Title
Four-year analysis of microbial aetiology and antimicrobial sensitivity patterns of peritoneal-dialysis related peritonitis in a tertiary care facility Four-year analysis of microbial aetiology and antimicrobial sensitivity patterns of peritoneal-dialysis related peritonitis in a tertiary care facility
Author
Faculty/Department
Faculty of Medicine and Health Sciences
Publication type
article
Publication
Leuven ,
Subject
Human medicine
Source (journal)
Acta clinica Belgica. - Leuven, 1946 - 1997
Volume/pages
68(2013) :1 , p. 48-53
ISSN
0001-5512
ISI
000326208900009
Carrier
E
Target language
English (eng)
Full text (Publishers DOI)
Affiliation
University of Antwerp
Abstract
Peritonitis related to peritoneal dialysis increases morbidity and mortality and is the main reason for switching to haemodialysis. In this study, we analysed the dialysate of 164 peritoneal dialysis patients that was sent to our laboratory between January 2005 and August 2009. There were 196 peritonitis episodes identified in 78 patients. For all episodes, microbial aetiologies and In-vitro antimicrobial sensitivities were determined in addition to parameters such as the leukocyte count (WBC) and the result of the Gram stain.

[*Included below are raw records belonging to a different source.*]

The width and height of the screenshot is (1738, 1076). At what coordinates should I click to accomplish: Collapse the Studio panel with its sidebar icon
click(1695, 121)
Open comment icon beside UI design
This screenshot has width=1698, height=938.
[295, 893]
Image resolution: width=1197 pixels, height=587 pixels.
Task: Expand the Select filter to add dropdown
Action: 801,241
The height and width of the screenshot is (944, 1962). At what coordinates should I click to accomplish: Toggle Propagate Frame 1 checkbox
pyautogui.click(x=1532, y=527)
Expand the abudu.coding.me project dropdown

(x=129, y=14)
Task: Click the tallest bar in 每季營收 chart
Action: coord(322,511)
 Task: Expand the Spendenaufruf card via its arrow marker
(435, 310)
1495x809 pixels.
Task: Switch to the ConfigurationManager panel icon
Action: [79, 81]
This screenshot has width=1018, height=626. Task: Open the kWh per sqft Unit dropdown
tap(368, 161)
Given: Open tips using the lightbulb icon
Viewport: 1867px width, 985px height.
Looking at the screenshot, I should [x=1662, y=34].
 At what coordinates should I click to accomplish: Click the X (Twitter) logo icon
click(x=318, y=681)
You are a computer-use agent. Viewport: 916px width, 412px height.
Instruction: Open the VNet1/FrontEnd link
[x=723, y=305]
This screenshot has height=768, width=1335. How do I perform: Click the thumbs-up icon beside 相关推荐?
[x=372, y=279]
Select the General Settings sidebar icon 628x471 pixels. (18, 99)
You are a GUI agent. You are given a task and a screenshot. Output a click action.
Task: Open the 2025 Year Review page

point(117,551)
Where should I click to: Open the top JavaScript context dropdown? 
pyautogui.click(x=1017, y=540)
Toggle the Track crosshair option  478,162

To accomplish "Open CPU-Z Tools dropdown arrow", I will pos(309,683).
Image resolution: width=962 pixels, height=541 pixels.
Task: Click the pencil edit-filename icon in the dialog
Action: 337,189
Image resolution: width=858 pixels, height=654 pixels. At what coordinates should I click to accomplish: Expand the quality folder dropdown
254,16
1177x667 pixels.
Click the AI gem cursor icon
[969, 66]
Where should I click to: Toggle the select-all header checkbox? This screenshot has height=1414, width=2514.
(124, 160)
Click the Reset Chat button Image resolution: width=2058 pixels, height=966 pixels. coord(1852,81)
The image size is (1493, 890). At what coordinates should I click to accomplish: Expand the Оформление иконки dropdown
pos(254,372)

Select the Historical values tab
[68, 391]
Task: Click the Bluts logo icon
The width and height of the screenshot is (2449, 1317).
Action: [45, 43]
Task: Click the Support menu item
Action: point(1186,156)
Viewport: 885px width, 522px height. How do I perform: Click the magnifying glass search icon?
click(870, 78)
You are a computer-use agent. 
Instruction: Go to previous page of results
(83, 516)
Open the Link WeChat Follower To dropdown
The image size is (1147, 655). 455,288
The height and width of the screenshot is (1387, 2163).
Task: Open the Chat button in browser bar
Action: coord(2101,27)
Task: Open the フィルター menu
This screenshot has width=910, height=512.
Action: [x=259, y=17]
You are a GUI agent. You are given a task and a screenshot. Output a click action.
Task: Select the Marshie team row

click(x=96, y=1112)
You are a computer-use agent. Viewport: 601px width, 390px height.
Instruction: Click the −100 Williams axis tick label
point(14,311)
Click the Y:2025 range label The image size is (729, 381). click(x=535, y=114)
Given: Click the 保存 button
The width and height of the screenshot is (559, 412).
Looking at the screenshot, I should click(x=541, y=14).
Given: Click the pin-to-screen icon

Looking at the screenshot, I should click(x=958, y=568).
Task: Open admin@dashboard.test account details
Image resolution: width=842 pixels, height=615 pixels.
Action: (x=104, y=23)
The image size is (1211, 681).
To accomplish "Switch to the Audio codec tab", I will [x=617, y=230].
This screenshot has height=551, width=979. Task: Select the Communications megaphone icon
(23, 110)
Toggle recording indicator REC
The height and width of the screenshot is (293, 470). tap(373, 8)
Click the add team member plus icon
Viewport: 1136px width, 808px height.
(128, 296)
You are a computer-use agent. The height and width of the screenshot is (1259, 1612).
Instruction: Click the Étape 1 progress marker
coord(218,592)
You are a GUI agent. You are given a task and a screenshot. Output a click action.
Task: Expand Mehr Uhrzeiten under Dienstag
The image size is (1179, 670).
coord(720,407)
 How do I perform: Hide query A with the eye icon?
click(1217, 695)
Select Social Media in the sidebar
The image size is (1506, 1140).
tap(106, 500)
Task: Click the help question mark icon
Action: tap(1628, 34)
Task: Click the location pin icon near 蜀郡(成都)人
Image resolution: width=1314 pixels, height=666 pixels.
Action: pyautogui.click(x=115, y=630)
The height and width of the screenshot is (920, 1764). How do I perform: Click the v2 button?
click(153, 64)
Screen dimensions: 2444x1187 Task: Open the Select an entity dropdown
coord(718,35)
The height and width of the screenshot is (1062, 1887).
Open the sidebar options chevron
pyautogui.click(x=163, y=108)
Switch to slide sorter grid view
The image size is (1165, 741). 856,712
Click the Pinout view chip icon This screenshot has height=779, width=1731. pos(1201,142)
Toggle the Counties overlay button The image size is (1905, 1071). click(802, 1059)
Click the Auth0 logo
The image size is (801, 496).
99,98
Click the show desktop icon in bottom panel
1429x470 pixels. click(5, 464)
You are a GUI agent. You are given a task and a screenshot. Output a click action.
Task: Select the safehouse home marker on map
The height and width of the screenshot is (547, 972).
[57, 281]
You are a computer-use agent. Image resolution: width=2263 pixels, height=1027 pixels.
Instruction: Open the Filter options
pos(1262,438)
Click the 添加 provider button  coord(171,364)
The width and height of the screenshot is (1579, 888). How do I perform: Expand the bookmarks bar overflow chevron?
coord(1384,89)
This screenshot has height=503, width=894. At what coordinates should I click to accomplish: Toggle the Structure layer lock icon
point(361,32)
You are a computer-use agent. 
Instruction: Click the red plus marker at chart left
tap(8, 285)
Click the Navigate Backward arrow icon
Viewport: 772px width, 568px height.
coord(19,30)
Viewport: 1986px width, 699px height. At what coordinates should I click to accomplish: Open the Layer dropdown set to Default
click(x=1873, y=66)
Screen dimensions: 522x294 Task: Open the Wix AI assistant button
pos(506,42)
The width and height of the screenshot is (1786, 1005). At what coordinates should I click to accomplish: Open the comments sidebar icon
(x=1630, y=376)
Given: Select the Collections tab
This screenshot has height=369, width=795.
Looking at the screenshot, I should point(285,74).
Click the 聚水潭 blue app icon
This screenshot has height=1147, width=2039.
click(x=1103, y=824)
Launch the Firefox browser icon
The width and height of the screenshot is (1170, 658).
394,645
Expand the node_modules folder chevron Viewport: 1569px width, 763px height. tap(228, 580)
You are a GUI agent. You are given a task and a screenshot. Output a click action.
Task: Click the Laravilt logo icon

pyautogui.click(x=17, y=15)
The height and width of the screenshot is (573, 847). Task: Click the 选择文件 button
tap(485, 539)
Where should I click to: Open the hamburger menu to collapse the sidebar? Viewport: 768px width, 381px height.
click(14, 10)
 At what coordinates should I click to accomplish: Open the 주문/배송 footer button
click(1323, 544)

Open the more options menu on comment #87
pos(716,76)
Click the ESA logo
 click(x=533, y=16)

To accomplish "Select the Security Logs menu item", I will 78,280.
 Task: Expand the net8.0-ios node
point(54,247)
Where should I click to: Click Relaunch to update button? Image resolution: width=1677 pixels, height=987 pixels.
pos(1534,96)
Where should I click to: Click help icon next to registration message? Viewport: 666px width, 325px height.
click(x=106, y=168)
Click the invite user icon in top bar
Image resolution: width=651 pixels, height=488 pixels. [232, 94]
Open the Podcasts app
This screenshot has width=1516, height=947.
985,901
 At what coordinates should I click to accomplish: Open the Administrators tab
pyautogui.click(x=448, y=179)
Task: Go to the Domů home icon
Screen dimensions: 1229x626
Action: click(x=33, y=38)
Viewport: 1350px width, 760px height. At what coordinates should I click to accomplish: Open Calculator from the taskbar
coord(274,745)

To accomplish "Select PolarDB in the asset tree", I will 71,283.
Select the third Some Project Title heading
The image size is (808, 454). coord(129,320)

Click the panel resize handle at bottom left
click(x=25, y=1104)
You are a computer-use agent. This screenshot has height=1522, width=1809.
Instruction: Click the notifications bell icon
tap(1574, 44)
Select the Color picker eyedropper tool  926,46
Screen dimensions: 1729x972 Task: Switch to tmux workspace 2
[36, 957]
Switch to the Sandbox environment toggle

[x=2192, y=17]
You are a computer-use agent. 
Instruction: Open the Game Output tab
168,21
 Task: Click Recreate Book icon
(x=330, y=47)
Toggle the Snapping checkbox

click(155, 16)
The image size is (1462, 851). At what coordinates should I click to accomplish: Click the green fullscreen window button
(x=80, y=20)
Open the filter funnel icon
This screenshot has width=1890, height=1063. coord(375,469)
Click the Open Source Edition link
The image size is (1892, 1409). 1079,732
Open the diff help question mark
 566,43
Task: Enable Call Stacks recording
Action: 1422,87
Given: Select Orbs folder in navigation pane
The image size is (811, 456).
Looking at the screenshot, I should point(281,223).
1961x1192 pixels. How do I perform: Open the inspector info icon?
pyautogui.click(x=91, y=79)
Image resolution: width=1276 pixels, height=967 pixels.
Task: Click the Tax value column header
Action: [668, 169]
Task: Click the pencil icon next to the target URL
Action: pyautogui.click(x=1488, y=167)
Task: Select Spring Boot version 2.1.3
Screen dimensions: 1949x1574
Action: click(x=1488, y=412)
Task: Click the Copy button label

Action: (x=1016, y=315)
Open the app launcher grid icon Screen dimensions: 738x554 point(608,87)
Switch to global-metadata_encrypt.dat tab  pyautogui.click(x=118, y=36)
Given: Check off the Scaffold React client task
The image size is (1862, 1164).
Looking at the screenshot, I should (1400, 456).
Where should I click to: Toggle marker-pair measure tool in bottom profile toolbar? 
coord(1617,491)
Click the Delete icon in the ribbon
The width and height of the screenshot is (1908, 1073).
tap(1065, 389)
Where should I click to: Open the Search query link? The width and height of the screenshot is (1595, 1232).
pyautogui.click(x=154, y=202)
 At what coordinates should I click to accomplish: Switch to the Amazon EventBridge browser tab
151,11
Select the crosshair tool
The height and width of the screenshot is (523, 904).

Results in children were analysed separately because of previously described differences in aetiology. In both groups, Gram positives were most commonly isolated, followed by Gram negatives and fungi or yeasts. In children, the proportion of coagulase-negative staphylococci compared to S. aureus is smaller than in adults. Gram stain showed predominant morphotypes concordant with culture results in 28% of episodes. A significant difference in WBC count was found between culture-positive (mean = 3117 x 10(9)/L) and culture-negative (mean = 981 x 10(9)/L) episodes in adults (p = 0.001) The WBC count in episodes caused exclusively by CNS (mean = 1502 x 10(9)/L) was also on average significantly lower (p = 0.001) compared to all culture positive episodes. Resistance to methicillin was registered in 33% of cultures, positive for staphylococci. All Gram-positives were sensitive to vancomycin. Coverage of Gram-negatives by ceftazidim and quinolones was excellent (89%). Based on local sensitivity data and known characteristics of antimicrobials, a first-line empirical combination of intraperitoneal vancomycin with orally administered ciprofloxacin seems indicated in our population. Pathogens of positive aerobic cultures were sensitive in-vitro to their combined antimicrobial effect in 90% of cases.